Saved entries:
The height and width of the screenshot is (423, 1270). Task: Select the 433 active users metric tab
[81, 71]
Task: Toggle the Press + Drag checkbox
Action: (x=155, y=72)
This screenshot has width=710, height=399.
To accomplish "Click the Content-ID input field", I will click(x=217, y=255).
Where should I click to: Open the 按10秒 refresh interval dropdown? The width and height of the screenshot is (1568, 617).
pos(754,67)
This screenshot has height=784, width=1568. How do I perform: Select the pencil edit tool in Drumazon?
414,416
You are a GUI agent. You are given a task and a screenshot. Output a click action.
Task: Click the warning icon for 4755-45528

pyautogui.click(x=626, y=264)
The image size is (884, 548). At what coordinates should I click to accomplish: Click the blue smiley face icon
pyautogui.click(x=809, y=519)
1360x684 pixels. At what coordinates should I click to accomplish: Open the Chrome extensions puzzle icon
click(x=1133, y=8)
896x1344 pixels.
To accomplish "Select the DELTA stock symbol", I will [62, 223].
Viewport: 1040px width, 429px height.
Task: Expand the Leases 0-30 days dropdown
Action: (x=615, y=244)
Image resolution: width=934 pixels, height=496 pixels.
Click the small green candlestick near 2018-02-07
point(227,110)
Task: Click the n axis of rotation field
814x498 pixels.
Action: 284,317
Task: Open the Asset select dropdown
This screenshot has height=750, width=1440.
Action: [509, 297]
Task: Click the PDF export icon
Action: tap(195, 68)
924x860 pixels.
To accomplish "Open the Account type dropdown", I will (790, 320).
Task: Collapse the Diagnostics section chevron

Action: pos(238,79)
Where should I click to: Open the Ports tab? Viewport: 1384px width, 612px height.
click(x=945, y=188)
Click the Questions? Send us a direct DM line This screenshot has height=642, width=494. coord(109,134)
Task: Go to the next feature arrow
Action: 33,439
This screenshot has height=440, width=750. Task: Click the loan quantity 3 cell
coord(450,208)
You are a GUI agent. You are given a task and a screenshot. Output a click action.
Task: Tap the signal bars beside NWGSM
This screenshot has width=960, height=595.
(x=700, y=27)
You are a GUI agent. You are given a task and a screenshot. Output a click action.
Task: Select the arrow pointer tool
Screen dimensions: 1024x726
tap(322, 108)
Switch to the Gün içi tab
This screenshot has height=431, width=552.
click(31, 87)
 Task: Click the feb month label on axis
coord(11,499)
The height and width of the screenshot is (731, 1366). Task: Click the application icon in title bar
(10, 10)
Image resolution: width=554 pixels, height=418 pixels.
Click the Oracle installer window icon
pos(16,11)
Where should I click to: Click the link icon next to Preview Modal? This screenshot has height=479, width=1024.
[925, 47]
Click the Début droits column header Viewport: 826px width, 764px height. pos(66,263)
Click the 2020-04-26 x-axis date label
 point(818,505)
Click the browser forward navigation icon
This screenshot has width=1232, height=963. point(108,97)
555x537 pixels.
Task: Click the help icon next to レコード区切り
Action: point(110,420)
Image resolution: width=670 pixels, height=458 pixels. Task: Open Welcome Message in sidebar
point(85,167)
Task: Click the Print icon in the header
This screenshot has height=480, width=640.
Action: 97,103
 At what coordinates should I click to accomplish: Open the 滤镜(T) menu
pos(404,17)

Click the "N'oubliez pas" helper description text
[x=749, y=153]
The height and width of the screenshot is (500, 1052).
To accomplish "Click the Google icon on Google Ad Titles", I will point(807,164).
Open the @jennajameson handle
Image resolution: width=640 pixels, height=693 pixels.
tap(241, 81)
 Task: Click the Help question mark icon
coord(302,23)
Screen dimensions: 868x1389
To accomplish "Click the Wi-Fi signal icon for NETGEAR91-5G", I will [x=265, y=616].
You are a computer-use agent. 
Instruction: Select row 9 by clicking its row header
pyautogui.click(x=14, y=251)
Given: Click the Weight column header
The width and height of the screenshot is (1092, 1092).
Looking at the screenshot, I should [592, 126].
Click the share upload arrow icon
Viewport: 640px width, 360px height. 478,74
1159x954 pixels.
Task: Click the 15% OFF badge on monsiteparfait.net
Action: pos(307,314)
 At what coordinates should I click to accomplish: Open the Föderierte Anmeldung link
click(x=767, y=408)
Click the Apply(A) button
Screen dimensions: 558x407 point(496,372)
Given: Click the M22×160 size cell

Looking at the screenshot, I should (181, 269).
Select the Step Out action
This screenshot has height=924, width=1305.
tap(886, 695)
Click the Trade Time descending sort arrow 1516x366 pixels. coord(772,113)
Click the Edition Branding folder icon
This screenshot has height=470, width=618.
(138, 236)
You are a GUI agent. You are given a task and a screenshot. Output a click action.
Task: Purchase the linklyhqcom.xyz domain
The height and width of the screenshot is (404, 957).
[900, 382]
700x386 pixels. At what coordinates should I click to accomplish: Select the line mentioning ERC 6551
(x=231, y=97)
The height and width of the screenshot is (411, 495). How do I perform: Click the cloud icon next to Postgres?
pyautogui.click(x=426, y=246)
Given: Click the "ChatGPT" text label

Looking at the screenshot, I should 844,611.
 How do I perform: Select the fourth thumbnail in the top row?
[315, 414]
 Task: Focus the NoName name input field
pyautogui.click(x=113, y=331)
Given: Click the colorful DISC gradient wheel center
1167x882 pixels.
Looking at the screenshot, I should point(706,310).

▶ _Prompt_:
Go through the records. Copy each line where "signal" appears.

▶ _Exercise response_:
Task: Tap the signal bars beside NWGSM
To accomplish "Click the Wi-Fi signal icon for NETGEAR91-5G", I will [x=265, y=616].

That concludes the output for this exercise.